Catie over at the Through The Grape Vine blog recently wrote a post on Zinfandel, its presence (or rather lack thereof) in Washington, and the "white zin" phenomenon. (Catie if you're reading this, I wanted to send this personally via email, but couldn't find any contact information!)

The post nails the "white zin" terminology right on the head: Sutter Home created the name as a marketing device and it worked wonders (as can be evidenced by the fact that anybody is even having this conversation). "White" Zinfandel wine is just rosé. It doesn't sit on the grape skins more than a handful of hours so it doesn't turn completely red.

While I agree whole heartedly with her on the marketzoid misnomers, there are some truly fantastic rosés made from Zinfandel. The first one that comes to mind is the one from Lucas Winery ( Their rosé is made from Zinfandel and has fantastic, surprising fruit. Its apple-like bite (malic acid, perhaps?) is characteristic of the outstanding Chardonnays that Lucas produces. Pedroncelli also makes a wonderful rosé with Zinfandel grapes.

Of course, as I write this, I'm thinking of shuffling off to open a Bandol rosé.

Please keep up the good blogging, Catie.

Wine: Cavatappi Sangiovese

If soup is anything in America, it is the food of fall. Spring pea soups and late summer tomato consommés are wonderful; real honest stews are something else altogether. In Oaxaca (pronounced “wah-ha-ka”), a state in Mexico, soups are serious business. They are traditionally served as meals in themselves. As fine as vichyssoise can be, a hearty, spicy posole is to soup what a great grizzly bear is to the forest.

It’s fall in Seattle and so we must make posole. It will be evening, and so we must have wine. Pairing spicy food with wine generally reminds us of white wines, but what few deciduous trees we have here are losing their leaves and so the wine that we must drink must be red.

Sangiovese can and does pair well with a hearty, spicy soup. The one good Washington Sangiovese I know of is the Cavatappi Sangiovese from Peter’s Cellars. The bouquet is musty, earthy, and even a bit like wet wood; that is to say, it is a delightful fall wine. No light fruits are prancing around here. It has a pleasing finish and beautiful ruby color. It can be had for about ten bucks.

The author Zarela Martinez says that a Oaxacan market is the highest glory of a land where food can express dignity, generosity, and grace. Wine, food, and fall may be able to bring a little bit of that out in all of us.

Value: 4.0
Color & Clarity: 3.5
Bouquet: 3.5
Flavor: 3.0

Sunday, October 09, 2005

Wine as Fuel (Literally)

The New York Times has a story about winemakers in France distilling their wines to get ethanol, which is eventually sold to refineries to be turned into gasoline. "It's like going to a funeral," one winemaker is quoted as saying. While using wine product for something other than wine when it's more profitable to do so is nothing new, it's a bit sad to see it happening in the traditional heart of the wine world.

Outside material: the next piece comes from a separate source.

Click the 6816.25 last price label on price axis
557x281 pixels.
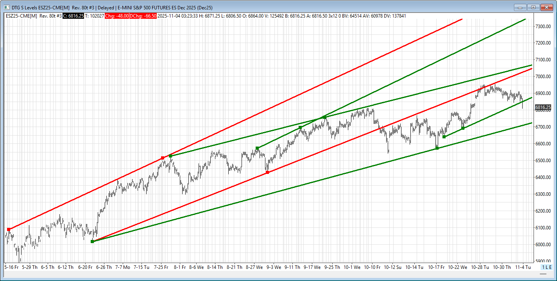tap(543, 107)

Saturday, October 08, 2005

Wine: Dehasa Gago 2003

Just a little bit of purple in this very accessible Spanish red – color? Let’s talk about color first.

In the early 20th century the chemist R.M. Willstätter found that most fruits which are noticeably red or purple have pigment made of cyanidine-based compounds. Bear with me: I promise this isn’t too painful (and therefore not too accurate, either). Cyanidine, a kind of anthocyanin (if you care at all), changes color depending upon the pH of the solution it’s in. Very roughly, the more acidic the solution, the more cyanidine appears to be red; the less acidic, the more it appears to be purple. (The pH of a liquid doesn’t exactly correlate to the acidity, but let’s just pretend it does for now.)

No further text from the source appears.